As someone who tried for 18 months to get pregnant, the questions are hard even when they are well meaning. My FIL cornered us at a bar one night and said its time for you to get on having kids (he knew we were trying didn't know we were having trouble), and what do you say, you know it comes out of a place of love but its soo hard to hear again and again when you are having trouble. If I were YHL, I don't think I'd have another after what she went through and people should respect that and not ask.
pomegranate / 3032 posts
I'm sure its been ramping up the last few months because on the blog they seem like they're getting their ducks in a row to have another to the outside world. Clara's turning 3, she's potty trained, the book tour is done, they're putting their finishing touches on Clara's big girl bedroom. I know when we told some of friends and family, one of my best friends was over joyed when she pronounced "I knew it! I knew you were pregnant at so and sos party 2 months ago!" even though we hadnt told them. Some people like to think their baby radar is the best in the buisness
grapefruit / 4400 posts
@mrs. tictactoe: Of course people are people and people have feelings, but when you are willingly putting your personal life out there and you are making a profit from sharing details about your home, your family, and your life-- then yes, you should expect to get asked these questions.
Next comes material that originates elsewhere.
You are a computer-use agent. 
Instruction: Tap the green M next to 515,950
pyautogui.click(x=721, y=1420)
FWIW, I don't think that most celebrities are in the same boat because only a handful of them are oversharers and sell their stories to the public (baby pictures, wedding photos, etc.).
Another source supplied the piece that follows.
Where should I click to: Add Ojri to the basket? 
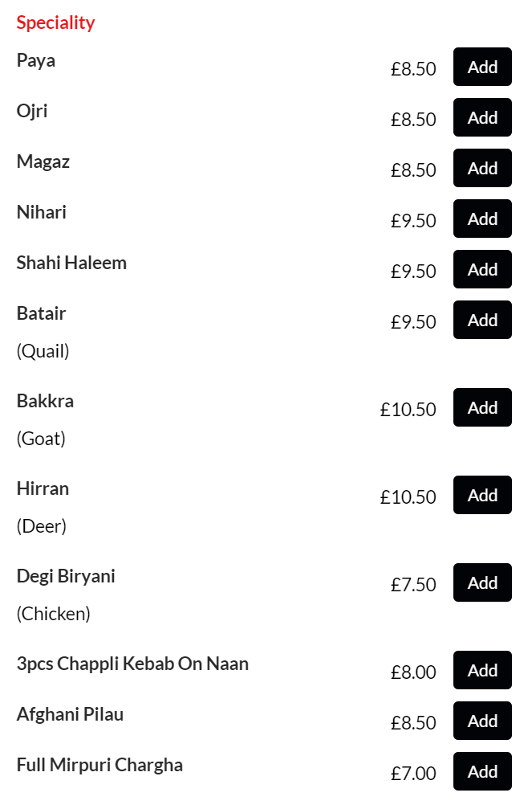(x=482, y=117)
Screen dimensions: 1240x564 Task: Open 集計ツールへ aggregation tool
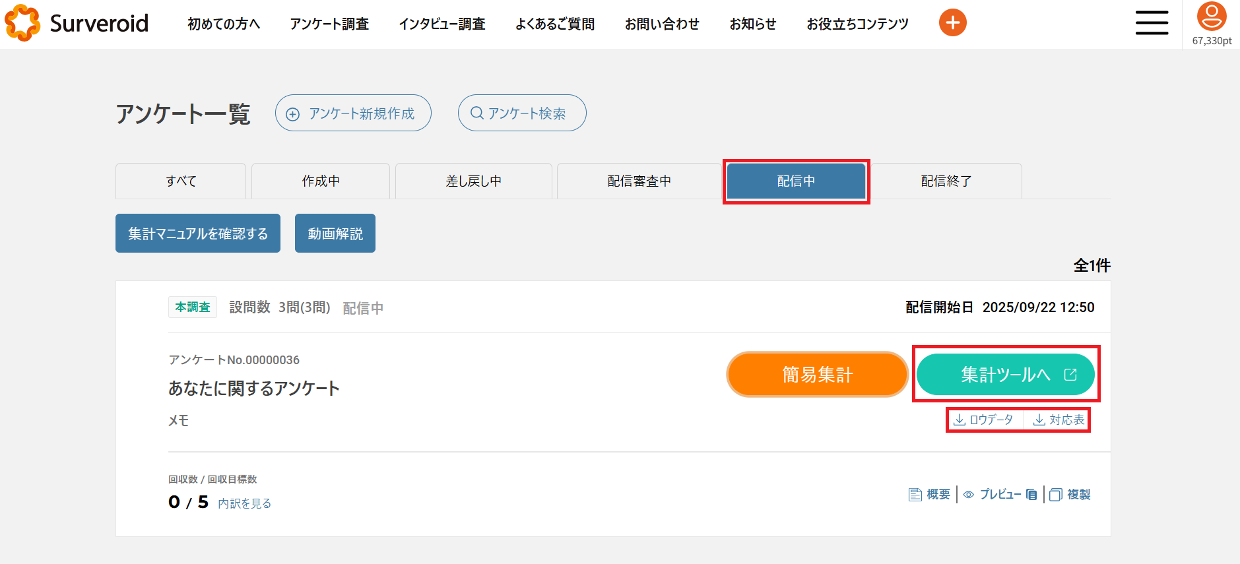[1005, 375]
@T.H.O.U.: They have a separate blog specifically to share info about their family/dog/daughter, right? So they chose to share even more than just DIY projects? And I didn't realize the number of times they were asked a year jumped from 1,800 to 36,500.
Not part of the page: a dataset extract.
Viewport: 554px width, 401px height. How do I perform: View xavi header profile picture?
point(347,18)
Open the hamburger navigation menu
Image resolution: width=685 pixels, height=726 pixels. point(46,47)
Just my opinion-- obviously most don't agree with me, but I'm not trying to change anyone's mind. I don't go around asking friends and family (and especially not random bloggers) about their family plans, but it's honestly something I think that is in the cards when you blog about your personal life.
kiwi / 613 posts
@habesbabe: I agree with you. I really do like YHL and I feel bad that Sherry had such a horrifying birth experience, but on the same note, yes they can be annoyed about the pregnancy questions, but they do chose to live their life in the (somewhat) public eye, and they can't really be suprised that they get 1 million questions about their personal life when they blog about their family (which they do) as well as decorating.
pear / 1743 posts
I'm the subject of BabyWatch at work, thanks to the other women who got married last year already getting pregnant and having had their babies. I can definitely empathize with being the centre of speculation.
admin / watermelon / 14210 posts
I know the types of questions and comments that come with running a site, and sometimes they can be really tough (much much worse than are you pregnant questions). i feel for them because they genuinely seem like a nice couple. I read their site daily and I'm a fan!
hostess / wonderful apple seed / 16729 posts
Aww, great post by YHL. I love how they handled it. They are great!
I do give a lot of credit to all the bloggers. I would love to start blogging but I don't think I could deal with the comments from everyone. I'm sure the positive comments woud be great but the negative comments would eat away at me.